The pulsed terahertz radiation is focused onto the top surface of the sample window, as illustrated in Fig. 1, such that the main pulse i.e. the sample reflection (B) due to the window/sample interface can be measured. However, there is also a reflection (A) from the lower surface of the window. The main part of this pulse is often ignored in time-gated detection systems but it has an enduring signal or “ringing” which interferes with the sample reflection (B).

Previous work by Jepsen et al. has shown how terahertz reflection spectroscopy could be used to characterise alcohol solutions inside bottles [14]. In their work, they use Fresnel equations to simulate expected sample reflections from the inside of the bottle.

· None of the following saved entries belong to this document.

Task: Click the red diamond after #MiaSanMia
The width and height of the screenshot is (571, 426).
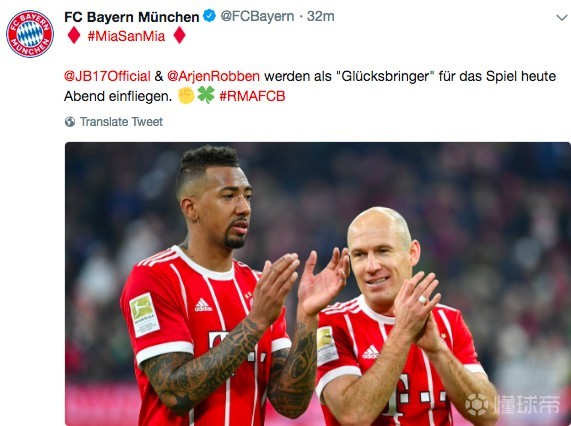Action: (x=180, y=36)
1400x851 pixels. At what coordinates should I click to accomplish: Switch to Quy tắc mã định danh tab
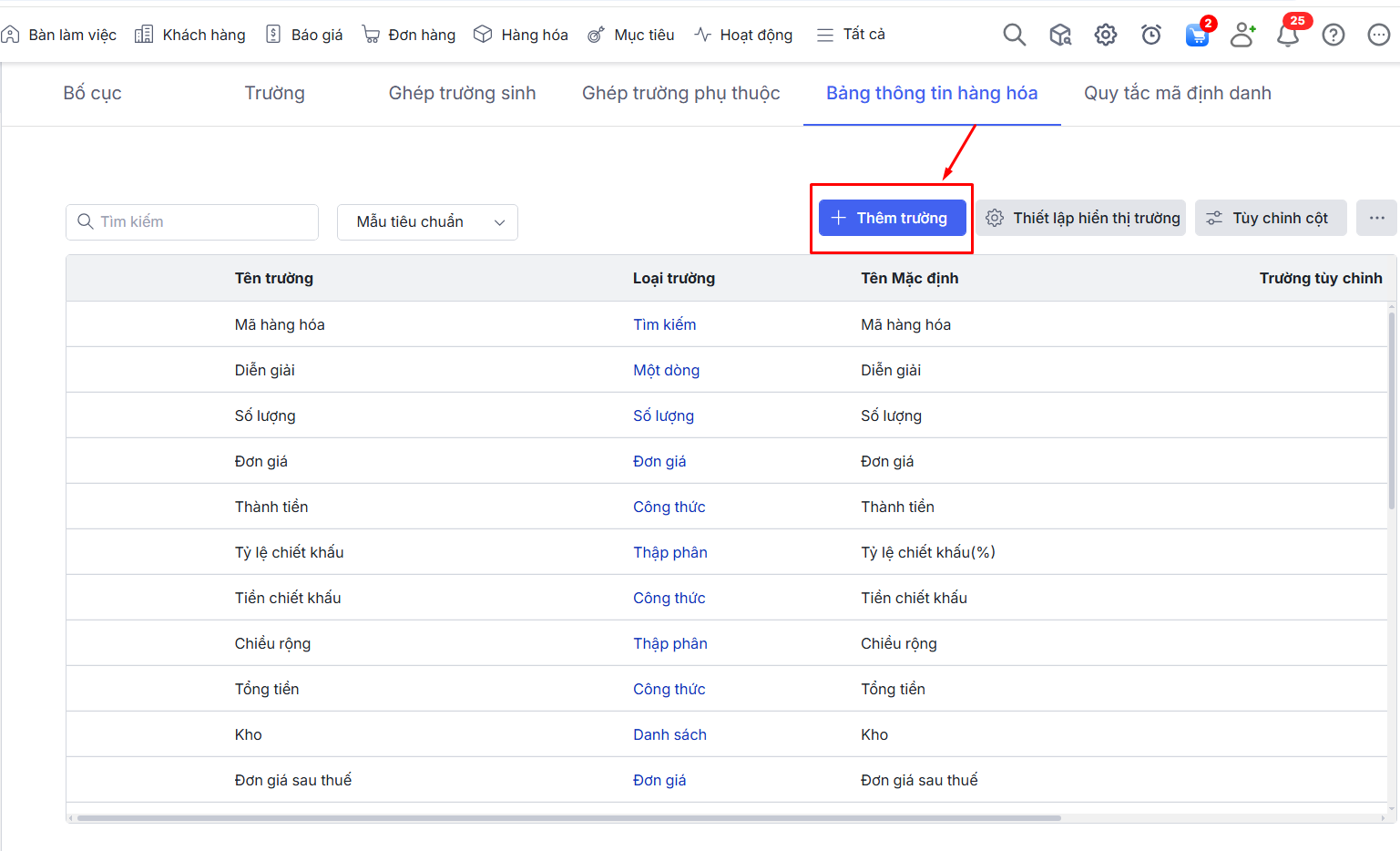[x=1177, y=93]
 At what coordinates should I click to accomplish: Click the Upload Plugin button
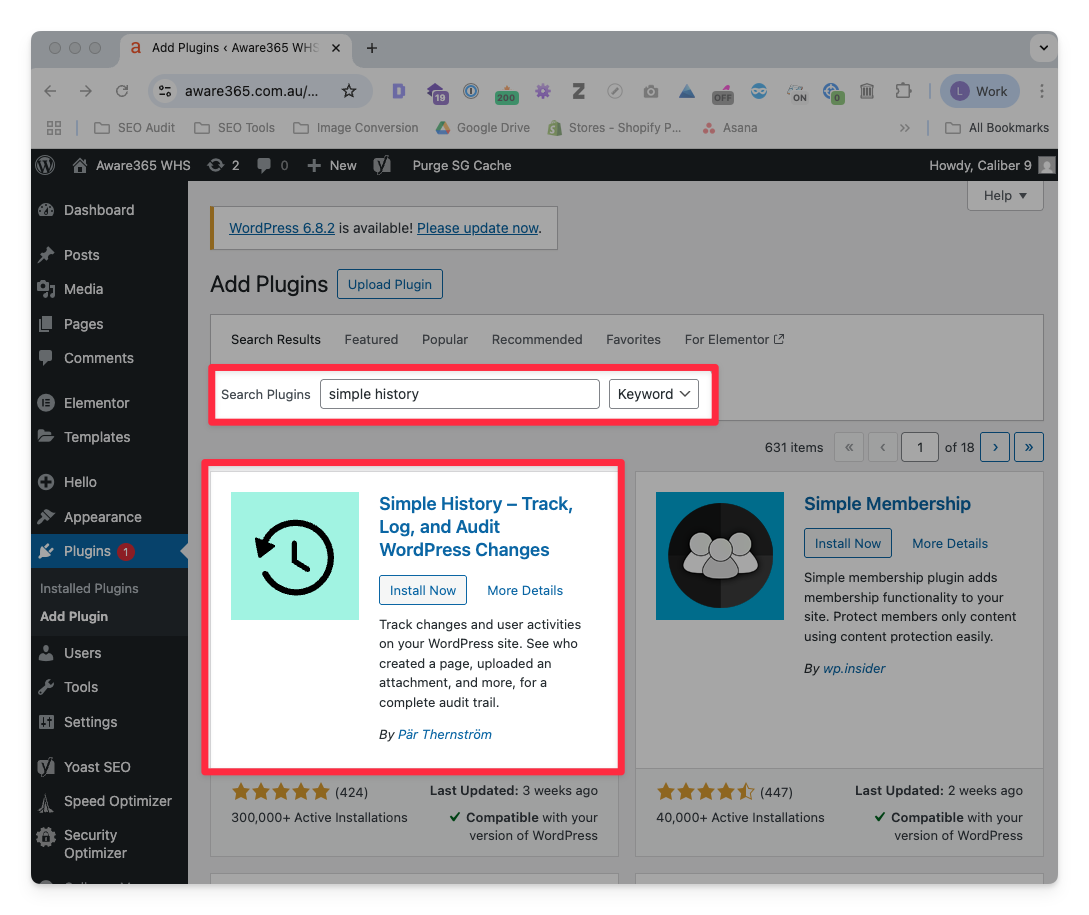point(390,284)
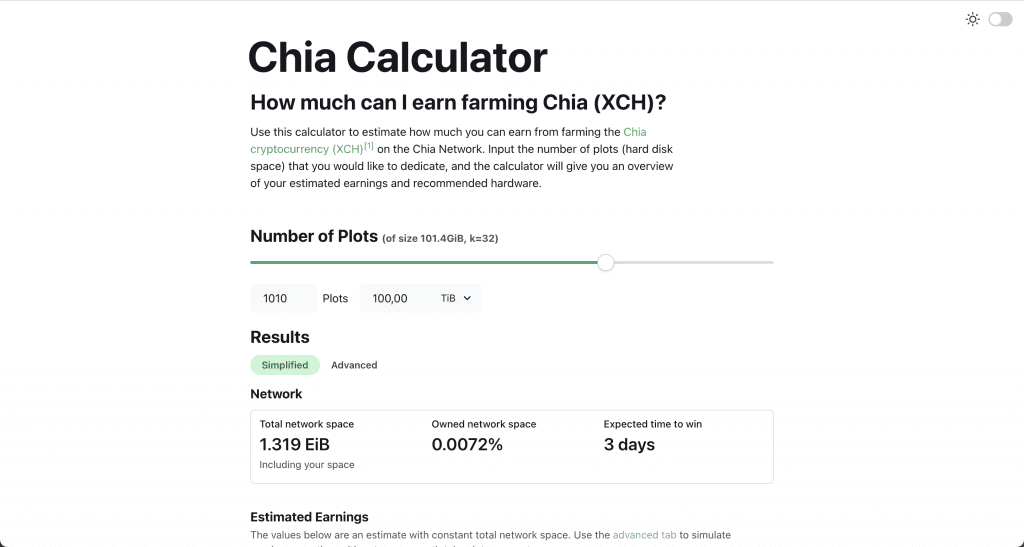1024x547 pixels.
Task: Click the Number of Plots heading
Action: click(x=314, y=236)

They report that the experiment reproduces the simulation quite well and that the experimental details left out of the simulation do not significantly influence the result [14]. In this paper, we exploit the difference between simulated and measured reflections to determine a baseline offset to correct for errors due to the “ringing”. This baseline is then used to improve calculations of the complex refractive index in reflection.

Methods to remove the effects of the ringing previously reported have taken a baseline measurement of the sample window with an identical window placed on top [15], as illustrated for a quartz window in Fig. 2(b).

 figure: Fig. 2.

Fig. 2. Schematic diagrams to illustrate the measurement configurations for reference (a), baseline (b), water (c) and sample (d) data acquisition.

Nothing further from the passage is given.